→ **WHAT YOU HAVE TO DO**:
Repeat every item below line for line, leaving out the pictures.

Element and text position data:
################
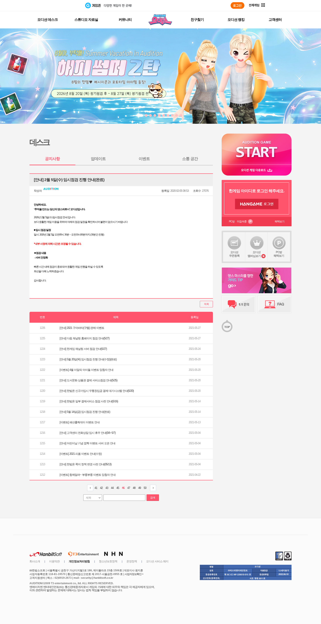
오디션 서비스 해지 (157, 561)
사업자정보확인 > (134, 574)
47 (128, 488)
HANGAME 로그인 (256, 204)
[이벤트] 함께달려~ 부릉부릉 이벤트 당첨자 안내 (88, 474)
################
→ **WRITTEN RESPONSE**:
오디션 서비스 해지 (157, 561)
사업자정보확인 > (134, 574)
47 (128, 488)
HANGAME 로그인 (256, 204)
[이벤트] 함께달려~ 부릉부릉 이벤트 당첨자 안내 (88, 474)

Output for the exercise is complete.